Daikakuji-tō
The connects Daikaku-ji , or Daikakuji-tō , is a line of emperors and princes going down from the emperor Kameyama at the end of the time of Kamakura. It owes its name with the Buddhist temple of the Daikaku-ji to Kyōto, since which Kameyama exerted its government withdrawn. This line was in which was in fight for the control of the Trône of the chrysanthemum against a rival branch going down from an older brother of Kameyama, that of the Jimyōin-tō. Indeed, after the death of the emperor Go-Saga, the Shogunat de Kamakura had increased its control on the court and intervened in the choices of succession, imposing a certain form of alternation between the two lines.
During the reign of the emperor Hanazono of the line of Jimyōin-tō, the argument of succession is regulated thanks to an agreement between the two parts and the Bakufu, to alternate the throne between the two branches every 10 years. Under the terms of this agreement, Hanazono thus abdicates in 1318 in favor of his/her cousin Go-Daigo, of the Daikakuji line, but this last refuses to return the throne at the end of ten years and initiates the Restauration of Kemmu.

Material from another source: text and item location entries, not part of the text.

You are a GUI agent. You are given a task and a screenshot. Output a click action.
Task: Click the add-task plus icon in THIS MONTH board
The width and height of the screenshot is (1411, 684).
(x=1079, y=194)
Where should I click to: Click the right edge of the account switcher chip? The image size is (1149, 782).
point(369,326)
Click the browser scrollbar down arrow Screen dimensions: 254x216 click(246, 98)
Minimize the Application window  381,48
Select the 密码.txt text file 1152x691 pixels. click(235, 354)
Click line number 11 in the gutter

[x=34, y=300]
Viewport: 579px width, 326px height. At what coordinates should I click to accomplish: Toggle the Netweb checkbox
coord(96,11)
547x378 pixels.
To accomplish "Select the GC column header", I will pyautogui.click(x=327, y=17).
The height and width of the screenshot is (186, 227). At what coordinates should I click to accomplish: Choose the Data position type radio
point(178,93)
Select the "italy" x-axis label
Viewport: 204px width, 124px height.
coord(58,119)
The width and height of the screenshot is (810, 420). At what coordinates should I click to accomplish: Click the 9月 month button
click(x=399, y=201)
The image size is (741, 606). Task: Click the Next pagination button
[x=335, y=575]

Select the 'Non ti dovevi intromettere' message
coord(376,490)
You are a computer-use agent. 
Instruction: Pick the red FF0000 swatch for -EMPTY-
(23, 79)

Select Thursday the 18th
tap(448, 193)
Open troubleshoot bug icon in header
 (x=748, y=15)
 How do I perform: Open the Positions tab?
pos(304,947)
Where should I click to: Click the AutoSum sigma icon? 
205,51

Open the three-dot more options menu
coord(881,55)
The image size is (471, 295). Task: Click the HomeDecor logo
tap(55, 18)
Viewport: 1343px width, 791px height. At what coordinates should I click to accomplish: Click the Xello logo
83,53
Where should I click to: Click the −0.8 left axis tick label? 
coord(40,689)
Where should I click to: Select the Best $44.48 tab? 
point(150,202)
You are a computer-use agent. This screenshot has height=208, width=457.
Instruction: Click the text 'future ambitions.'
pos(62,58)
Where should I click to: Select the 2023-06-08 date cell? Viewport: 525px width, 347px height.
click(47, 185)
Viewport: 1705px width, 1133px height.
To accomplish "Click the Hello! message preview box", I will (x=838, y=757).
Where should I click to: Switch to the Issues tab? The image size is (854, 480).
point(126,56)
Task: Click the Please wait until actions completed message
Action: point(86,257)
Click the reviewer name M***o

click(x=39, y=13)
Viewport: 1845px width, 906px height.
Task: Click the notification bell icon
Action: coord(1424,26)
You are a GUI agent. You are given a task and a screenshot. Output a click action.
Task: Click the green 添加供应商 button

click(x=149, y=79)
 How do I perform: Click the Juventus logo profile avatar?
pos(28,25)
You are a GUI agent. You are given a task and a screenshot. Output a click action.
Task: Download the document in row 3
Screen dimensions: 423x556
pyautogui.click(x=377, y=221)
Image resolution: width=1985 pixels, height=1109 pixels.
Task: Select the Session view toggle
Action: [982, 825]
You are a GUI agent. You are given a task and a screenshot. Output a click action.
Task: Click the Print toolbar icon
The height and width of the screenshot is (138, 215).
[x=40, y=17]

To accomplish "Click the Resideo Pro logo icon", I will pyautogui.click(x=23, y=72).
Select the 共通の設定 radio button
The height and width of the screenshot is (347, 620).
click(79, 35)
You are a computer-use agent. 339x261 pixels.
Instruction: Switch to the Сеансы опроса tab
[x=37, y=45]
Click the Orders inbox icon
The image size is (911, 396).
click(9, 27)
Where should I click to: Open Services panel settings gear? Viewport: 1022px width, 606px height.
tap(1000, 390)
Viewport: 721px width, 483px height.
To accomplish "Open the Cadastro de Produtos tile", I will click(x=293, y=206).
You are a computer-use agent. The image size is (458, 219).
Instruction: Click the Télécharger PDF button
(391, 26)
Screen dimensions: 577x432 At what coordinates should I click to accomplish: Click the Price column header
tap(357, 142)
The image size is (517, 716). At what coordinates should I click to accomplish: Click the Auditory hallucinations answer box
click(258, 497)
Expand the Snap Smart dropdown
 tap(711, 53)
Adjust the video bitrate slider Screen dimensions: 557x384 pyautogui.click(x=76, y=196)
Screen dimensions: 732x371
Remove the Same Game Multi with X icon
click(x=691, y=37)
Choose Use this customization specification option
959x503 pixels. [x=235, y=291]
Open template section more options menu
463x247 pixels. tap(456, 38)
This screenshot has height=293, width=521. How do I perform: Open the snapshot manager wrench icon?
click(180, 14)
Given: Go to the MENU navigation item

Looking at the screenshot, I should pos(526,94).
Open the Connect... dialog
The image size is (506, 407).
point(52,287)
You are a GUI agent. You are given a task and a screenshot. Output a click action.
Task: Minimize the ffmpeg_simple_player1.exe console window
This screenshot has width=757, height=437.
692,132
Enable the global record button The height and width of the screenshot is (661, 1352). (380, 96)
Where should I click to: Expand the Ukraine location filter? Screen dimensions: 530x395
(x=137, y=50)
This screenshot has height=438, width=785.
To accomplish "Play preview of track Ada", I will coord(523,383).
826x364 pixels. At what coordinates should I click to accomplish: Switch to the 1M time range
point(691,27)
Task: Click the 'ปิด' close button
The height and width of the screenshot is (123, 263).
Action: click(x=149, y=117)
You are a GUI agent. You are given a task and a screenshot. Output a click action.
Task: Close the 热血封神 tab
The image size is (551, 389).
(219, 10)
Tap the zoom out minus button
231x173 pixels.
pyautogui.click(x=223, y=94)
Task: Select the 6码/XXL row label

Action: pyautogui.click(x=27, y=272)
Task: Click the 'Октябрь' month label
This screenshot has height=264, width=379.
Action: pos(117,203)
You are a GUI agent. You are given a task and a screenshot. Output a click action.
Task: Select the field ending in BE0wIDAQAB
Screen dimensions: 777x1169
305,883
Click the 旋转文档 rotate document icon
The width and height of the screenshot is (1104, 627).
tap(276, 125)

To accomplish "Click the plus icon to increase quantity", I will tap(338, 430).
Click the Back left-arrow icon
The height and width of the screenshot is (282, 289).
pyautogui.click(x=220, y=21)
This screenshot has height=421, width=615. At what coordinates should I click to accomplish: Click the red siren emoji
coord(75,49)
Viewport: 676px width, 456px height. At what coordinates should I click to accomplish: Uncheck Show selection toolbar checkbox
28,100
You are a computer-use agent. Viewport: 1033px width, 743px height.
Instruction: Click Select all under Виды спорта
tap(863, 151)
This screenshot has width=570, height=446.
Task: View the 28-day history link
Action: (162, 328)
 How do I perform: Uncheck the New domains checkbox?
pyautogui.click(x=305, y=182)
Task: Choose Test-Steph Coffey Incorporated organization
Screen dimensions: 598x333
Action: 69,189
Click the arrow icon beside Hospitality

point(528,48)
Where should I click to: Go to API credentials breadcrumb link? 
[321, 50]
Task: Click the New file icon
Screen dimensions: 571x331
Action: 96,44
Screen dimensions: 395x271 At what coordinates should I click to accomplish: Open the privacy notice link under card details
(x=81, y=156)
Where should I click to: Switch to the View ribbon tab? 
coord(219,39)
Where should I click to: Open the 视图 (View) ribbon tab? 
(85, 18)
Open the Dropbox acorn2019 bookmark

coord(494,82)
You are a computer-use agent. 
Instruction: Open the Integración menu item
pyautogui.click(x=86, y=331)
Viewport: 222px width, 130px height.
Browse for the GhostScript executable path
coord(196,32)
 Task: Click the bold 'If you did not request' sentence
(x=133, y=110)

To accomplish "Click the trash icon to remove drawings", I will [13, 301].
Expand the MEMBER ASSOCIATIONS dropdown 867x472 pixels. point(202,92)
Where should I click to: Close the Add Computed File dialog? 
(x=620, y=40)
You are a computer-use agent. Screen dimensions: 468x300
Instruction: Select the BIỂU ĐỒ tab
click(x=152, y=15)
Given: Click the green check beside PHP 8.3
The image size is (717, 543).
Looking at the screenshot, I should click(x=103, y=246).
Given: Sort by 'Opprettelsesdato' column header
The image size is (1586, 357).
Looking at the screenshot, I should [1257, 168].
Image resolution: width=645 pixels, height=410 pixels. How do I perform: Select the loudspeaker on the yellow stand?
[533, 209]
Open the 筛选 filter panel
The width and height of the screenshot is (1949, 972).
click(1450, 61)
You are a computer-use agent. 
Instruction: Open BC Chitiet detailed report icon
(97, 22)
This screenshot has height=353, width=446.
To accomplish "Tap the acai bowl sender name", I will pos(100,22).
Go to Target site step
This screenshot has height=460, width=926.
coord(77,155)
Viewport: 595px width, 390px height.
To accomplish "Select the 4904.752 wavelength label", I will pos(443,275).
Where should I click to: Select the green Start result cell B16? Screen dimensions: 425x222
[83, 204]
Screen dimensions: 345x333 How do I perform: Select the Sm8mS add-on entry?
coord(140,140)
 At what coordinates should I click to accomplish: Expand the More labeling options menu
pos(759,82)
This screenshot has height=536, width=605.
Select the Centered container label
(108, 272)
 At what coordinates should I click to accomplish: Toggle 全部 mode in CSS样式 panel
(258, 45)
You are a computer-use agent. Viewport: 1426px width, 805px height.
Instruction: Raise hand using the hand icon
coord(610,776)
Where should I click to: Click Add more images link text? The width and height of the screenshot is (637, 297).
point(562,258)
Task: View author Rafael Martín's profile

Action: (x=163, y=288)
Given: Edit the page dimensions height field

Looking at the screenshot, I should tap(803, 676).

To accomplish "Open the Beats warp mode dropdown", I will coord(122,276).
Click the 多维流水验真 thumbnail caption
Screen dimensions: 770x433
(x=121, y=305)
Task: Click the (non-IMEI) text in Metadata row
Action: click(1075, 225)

After the failure of the latter, having lost the control of the capital, Go-Daigo takes refuge in the mountains with Yoshino, where it establishes the Cour of the South (Nanchō), while an emperor of the line of Jimyōin-tō is put on the throne of the Cour of North, with Kyōto. However, the dynasty of the South, downward of the Daikaku-ji branch does not manage to be essential, and after one 60 years period of fight between the two courses called time Nanboku-chō, ends up accepting the reunification.